In 1990 he directed The Bachelor, based on a short story by Arthur Schnitzler with a wide cast of profiled actors: Keith Carradine, Miranda Richardson, Kristin Scott Thomas and Max von Sydow. In 1993 he directed Jonah Who Lived in the Whale starring actress Juliet Aubrey for which he was awarded the David di Donatello for Best Director. The film was entered into the 18th Moscow International Film Festival where it won the Prix of Ecumenical Jury.

Two years later another novel (this time by Antonio Tabucchi) was the source: Sostiene Pereira, Marcello Mastroianni's last Italian film, the latter awarded with a David di Donatello as Best Leading Actor. In 1997 he directed Marianna Ucrìa based on the novel La lunga vita di Marianna Ucria by Dacia Maraini.

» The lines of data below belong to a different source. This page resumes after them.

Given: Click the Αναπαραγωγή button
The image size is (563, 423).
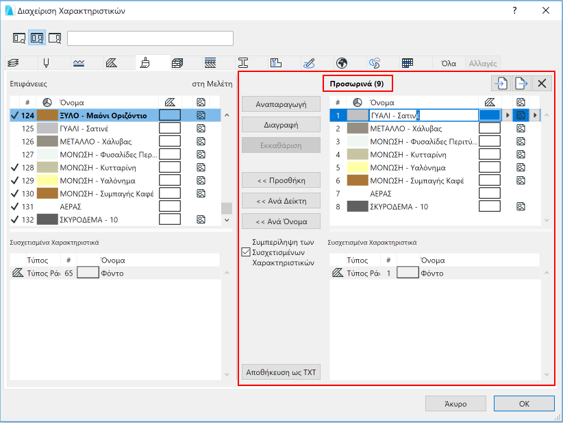Looking at the screenshot, I should [281, 104].
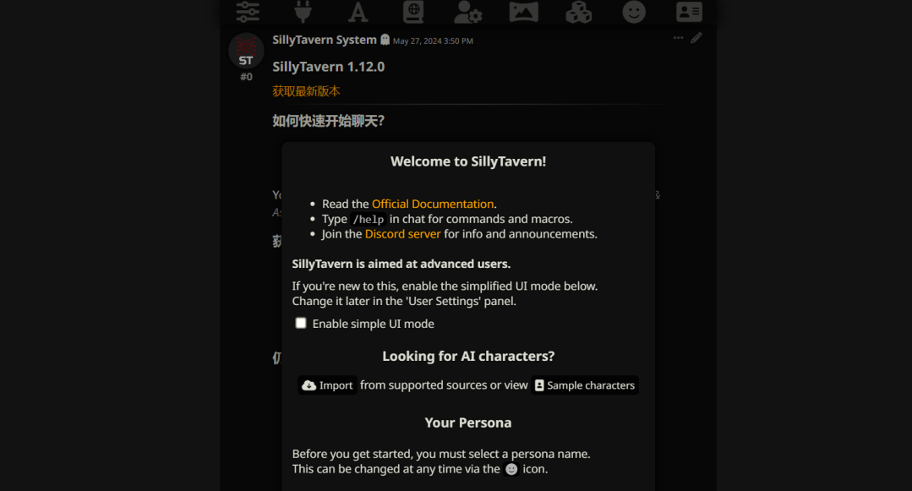This screenshot has width=912, height=491.
Task: Expand the message actions ellipsis menu
Action: [x=678, y=38]
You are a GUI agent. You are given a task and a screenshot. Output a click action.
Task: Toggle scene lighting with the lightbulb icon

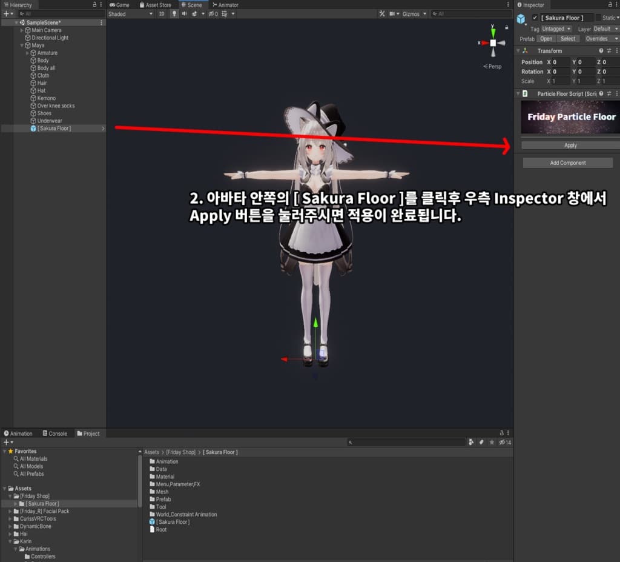coord(174,14)
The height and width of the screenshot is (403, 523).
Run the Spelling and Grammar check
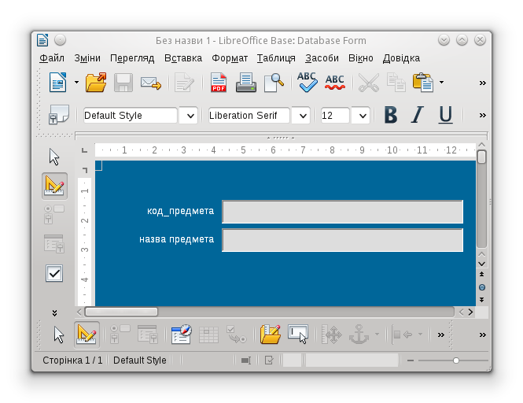(306, 82)
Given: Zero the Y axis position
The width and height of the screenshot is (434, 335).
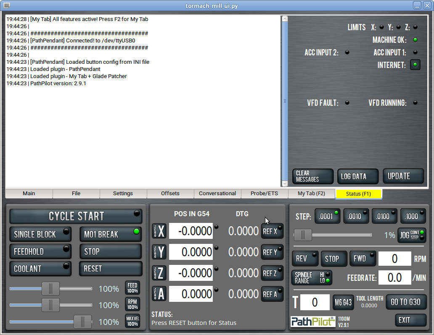Looking at the screenshot, I should point(159,252).
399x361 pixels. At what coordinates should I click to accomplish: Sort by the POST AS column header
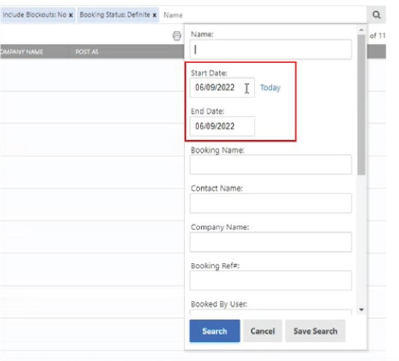pyautogui.click(x=87, y=52)
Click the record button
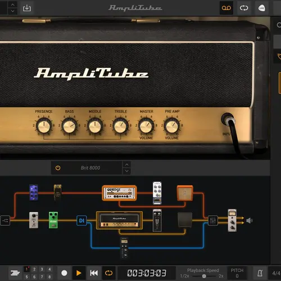This screenshot has height=281, width=281. (x=64, y=273)
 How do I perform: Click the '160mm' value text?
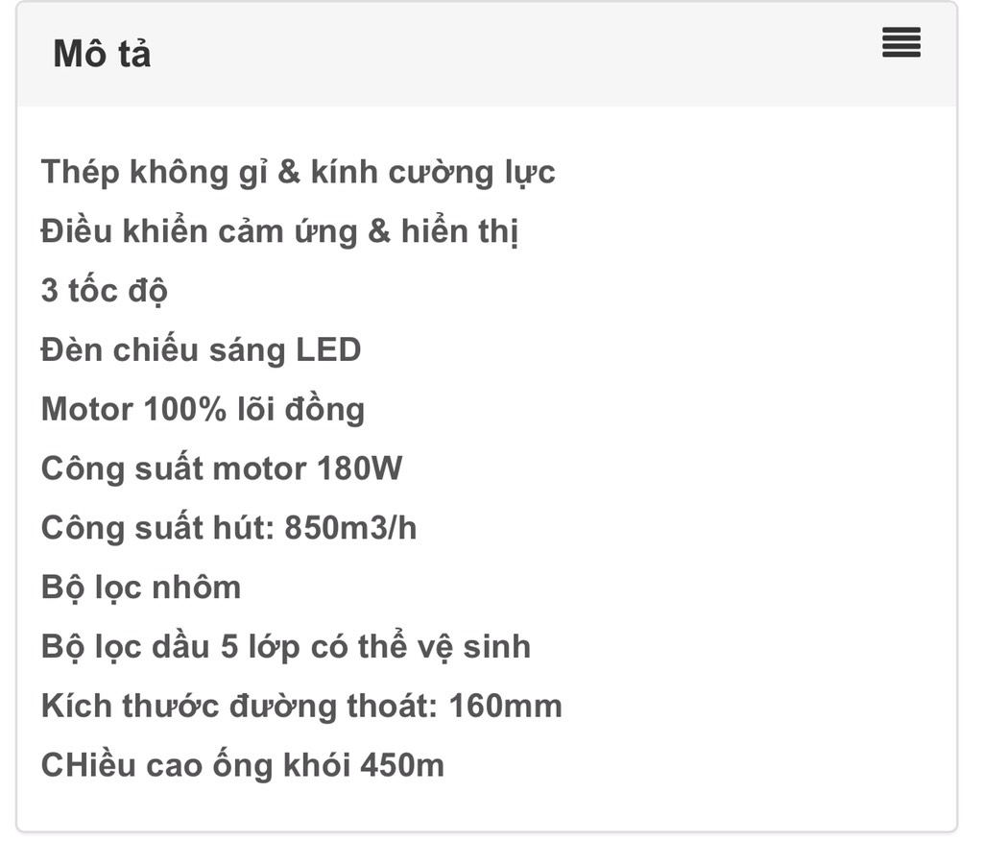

It was entered into the 20th Moscow International Film Festival.

In 1999 he directed The Lost Lover, inspired by the bestseller by Abraham B. Yehoshua about the ongoing clash between Jews and Palestinians. In 2003 he received international success with The Soul Keeper, based on the burning passion between Carl Gustav Jung and his young Russian patient Sabina Spielrein.

His most recent films are: Come into the Light, about the life of Pino Puglisi, the parish priest killed in Palermo by the Mafia in 1993, played by Luca Zingaretti (Nomination European Academy Award (EFA) as Best Director 2005; David Giovani Best Film Award; Flaiano Best Leading Actor Award and Audience Award for the Best Film; Best Leading Actor Award at the Karlovy Vary International Film Festival 2005; San Fedele Best Film Award); The Days of Abandonment, inspired on the novel by Elena Ferrante, with Margherita Buy, Luca Zingaretti and the musician Goran Bregović. I Vicerè, based on the 1894 novel by Federico De Roberto, was released in 2007.

In 2012 he directed Someday This Pain Will Be Useful to You, shot in New York and based on the novel by Peter Cameron, starred Ellen Burstyn and Marcia Gay Harden. Also starring in the film was Toby Regbo, Peter Gallagher, Deborah Ann Woll, Lucy Liu and Stephen Lang.